_What you have to do_
Beneath this line is the data. Output exactly the lines from the line with "Image resolution: width=628" to the line with "Task: Click the 15 date marker on time axis", both ends included, and nothing more.
[Opening Excerpted records section]
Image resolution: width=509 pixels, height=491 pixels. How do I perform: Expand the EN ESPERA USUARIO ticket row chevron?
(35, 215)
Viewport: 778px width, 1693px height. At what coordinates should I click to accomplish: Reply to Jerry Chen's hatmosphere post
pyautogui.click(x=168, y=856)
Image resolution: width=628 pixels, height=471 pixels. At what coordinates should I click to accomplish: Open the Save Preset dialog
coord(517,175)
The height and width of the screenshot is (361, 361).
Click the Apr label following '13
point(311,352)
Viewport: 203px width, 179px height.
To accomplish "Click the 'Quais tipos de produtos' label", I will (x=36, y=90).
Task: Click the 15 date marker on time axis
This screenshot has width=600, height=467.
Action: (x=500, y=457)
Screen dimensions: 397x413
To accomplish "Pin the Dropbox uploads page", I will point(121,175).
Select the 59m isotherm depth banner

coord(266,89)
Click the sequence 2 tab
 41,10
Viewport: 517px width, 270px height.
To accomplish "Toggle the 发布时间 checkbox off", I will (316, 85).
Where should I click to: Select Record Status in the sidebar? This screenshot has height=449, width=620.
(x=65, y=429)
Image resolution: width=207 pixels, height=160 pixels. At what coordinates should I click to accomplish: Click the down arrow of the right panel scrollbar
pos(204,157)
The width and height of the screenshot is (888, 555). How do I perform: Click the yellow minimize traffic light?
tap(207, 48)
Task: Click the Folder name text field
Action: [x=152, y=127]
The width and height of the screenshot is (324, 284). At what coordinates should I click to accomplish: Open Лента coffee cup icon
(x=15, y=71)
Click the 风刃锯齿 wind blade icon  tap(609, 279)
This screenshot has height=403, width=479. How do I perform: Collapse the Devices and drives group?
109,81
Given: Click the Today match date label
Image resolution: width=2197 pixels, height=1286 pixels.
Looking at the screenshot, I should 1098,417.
[Closing Excerpted records section]
_Written solution_
Image resolution: width=628 pixels, height=471 pixels. At what coordinates should I click to accomplish: Open the Save Preset dialog
coord(517,175)
The height and width of the screenshot is (361, 361).
Click the Apr label following '13
point(311,352)
Viewport: 203px width, 179px height.
To accomplish "Click the 'Quais tipos de produtos' label", I will (x=36, y=90).
Task: Click the 15 date marker on time axis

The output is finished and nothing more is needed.